(Source records)
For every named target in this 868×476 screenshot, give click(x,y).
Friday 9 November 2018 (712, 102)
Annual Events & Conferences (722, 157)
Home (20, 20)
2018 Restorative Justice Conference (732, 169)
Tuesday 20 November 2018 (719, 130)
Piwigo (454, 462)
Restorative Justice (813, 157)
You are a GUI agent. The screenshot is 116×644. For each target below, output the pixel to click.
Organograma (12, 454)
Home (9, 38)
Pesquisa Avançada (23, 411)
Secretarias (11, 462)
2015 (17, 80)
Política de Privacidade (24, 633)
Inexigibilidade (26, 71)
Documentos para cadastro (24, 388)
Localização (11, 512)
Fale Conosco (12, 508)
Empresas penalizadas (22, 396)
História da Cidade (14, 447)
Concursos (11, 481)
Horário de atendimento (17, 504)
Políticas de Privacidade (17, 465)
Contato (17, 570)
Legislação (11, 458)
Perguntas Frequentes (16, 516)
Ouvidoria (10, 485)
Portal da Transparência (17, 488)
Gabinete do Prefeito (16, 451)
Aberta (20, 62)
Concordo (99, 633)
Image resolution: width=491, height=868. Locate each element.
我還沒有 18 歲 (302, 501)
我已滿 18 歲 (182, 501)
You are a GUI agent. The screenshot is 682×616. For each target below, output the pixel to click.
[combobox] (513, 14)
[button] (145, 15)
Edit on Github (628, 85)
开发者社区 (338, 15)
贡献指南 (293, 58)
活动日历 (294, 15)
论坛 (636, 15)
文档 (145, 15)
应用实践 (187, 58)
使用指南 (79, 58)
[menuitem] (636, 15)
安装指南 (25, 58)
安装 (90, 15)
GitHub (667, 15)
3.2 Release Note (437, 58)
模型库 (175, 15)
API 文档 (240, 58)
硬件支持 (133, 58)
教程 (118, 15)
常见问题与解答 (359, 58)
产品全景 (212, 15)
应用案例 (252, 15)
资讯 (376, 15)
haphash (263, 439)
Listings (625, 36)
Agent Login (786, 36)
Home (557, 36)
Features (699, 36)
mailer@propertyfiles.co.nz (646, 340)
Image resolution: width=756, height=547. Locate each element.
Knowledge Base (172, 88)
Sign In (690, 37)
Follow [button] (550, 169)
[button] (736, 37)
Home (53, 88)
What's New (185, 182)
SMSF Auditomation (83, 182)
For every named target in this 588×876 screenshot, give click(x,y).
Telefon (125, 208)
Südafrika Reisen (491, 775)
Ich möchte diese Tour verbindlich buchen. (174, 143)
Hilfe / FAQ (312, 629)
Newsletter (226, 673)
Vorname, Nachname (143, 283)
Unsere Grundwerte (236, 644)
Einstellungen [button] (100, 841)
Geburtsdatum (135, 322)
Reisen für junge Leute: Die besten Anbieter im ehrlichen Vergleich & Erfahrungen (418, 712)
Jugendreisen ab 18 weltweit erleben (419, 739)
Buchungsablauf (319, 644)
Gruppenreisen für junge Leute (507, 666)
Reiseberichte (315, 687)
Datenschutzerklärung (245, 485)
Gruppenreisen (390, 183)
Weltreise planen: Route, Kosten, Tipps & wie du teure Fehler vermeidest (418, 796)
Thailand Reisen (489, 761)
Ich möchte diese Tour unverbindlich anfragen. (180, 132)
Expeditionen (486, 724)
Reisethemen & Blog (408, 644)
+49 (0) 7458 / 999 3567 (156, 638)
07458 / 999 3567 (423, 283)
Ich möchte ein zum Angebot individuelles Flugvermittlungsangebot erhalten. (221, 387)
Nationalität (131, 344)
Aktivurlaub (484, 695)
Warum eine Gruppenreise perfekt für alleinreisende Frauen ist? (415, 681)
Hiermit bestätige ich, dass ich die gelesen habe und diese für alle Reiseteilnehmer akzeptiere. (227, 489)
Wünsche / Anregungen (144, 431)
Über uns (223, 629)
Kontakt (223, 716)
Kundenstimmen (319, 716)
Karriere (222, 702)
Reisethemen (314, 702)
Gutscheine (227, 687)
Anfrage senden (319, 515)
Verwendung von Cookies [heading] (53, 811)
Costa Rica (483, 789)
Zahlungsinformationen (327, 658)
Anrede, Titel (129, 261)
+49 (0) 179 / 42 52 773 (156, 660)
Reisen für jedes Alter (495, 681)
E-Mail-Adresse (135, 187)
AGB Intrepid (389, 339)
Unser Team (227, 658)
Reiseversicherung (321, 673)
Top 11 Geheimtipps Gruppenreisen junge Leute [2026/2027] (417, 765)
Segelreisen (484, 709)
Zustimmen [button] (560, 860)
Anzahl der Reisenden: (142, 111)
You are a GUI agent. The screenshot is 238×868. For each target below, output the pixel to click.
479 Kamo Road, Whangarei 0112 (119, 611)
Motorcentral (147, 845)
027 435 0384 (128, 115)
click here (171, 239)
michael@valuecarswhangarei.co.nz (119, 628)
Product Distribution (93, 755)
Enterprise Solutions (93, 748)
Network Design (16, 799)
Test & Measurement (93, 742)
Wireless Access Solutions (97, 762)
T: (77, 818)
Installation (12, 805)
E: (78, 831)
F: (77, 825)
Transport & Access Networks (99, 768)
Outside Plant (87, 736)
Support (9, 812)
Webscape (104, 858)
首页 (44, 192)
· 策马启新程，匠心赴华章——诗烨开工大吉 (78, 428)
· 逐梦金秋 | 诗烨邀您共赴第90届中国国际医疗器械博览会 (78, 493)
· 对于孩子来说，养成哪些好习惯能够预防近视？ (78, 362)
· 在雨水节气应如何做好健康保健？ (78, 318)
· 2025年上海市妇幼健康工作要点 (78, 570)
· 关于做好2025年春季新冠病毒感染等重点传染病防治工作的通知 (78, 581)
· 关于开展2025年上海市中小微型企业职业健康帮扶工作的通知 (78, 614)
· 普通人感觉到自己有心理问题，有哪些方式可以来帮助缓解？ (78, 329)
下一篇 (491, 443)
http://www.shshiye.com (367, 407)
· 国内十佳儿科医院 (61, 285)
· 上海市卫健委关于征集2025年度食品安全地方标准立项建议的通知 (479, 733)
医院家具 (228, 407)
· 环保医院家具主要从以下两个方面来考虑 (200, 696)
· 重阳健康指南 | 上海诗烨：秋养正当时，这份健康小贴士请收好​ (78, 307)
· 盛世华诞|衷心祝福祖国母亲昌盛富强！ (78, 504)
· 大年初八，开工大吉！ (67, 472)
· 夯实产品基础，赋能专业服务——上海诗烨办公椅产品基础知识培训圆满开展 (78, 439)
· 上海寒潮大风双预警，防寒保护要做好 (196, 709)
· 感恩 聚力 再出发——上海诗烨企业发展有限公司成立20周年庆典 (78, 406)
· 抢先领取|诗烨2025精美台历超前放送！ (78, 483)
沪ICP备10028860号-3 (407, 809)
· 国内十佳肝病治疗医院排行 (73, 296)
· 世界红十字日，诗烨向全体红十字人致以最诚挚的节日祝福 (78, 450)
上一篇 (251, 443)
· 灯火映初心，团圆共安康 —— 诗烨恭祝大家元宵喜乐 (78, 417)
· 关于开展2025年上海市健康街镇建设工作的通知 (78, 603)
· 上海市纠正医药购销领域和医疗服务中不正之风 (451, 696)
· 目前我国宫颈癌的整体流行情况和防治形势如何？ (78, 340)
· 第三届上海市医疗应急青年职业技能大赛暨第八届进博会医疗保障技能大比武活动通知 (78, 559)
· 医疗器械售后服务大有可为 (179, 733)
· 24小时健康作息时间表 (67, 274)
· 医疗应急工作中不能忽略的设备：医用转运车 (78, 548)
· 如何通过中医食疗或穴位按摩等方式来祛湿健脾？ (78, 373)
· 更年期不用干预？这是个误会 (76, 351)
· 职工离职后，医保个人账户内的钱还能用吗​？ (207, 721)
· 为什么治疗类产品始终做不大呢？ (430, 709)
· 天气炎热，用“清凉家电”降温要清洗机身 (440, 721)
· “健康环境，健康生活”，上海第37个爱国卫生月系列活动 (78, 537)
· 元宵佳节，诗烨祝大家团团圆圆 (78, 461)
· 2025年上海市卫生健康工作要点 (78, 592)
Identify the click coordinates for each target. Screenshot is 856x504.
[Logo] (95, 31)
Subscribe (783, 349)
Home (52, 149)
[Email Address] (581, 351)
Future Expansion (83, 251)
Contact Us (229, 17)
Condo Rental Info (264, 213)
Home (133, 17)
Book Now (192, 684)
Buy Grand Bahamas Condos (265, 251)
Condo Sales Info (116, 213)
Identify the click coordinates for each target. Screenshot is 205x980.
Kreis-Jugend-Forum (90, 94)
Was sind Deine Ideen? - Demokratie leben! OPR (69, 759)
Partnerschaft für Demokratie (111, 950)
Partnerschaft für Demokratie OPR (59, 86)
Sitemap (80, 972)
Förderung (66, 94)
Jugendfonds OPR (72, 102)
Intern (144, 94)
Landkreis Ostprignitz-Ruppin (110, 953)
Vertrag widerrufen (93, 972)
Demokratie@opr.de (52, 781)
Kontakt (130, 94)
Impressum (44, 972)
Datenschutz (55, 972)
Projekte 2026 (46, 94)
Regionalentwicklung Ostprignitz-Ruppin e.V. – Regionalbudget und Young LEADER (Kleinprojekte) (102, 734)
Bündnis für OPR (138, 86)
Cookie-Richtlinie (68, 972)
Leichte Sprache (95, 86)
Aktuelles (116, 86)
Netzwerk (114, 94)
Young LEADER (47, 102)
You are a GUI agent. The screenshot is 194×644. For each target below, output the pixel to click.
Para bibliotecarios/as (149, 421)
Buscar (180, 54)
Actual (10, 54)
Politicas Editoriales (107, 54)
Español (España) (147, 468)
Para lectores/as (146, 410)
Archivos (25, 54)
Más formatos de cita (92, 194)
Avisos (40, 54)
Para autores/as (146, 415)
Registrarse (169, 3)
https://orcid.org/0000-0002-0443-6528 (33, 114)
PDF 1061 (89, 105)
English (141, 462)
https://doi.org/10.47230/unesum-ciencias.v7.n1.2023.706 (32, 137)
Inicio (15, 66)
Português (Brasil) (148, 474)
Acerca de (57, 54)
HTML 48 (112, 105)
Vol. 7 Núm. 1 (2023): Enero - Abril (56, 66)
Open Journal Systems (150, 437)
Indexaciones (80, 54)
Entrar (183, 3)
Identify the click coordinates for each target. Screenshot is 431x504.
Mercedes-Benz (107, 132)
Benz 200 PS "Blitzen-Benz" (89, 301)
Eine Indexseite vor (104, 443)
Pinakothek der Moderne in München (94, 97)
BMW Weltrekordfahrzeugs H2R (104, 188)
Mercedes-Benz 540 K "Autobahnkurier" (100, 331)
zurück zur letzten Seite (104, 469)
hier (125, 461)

WORK REQUIRED → Please repeat the records from the line with "Reisethemen (314, 702)" up to and including the line with "Anzahl der Reisenden: (142, 111)", raising both numbers of every coordinate pair by 89.

SOLUTION TO THE EXERCISE →
Reisethemen (403, 791)
Gutscheine (316, 776)
Anfrage senden (408, 604)
Verwendung von Cookies [heading] (142, 900)
Costa Rica (572, 878)
Zahlungsinformationen (416, 747)
Anrede, Titel (218, 350)
+49 (0) 179 / 42 52 773 (245, 749)
Reisen für jedes Alter (584, 770)
E-Mail-Adresse (224, 276)
AGB Intrepid (478, 428)
Unser Team (316, 747)
Reiseversicherung (410, 762)
Top 11 Geheimtipps Gruppenreisen junge Leute [2026/2027] (506, 854)
Segelreisen (573, 798)
Zustimmen [button] (649, 949)
Anzahl der Reisenden: (231, 200)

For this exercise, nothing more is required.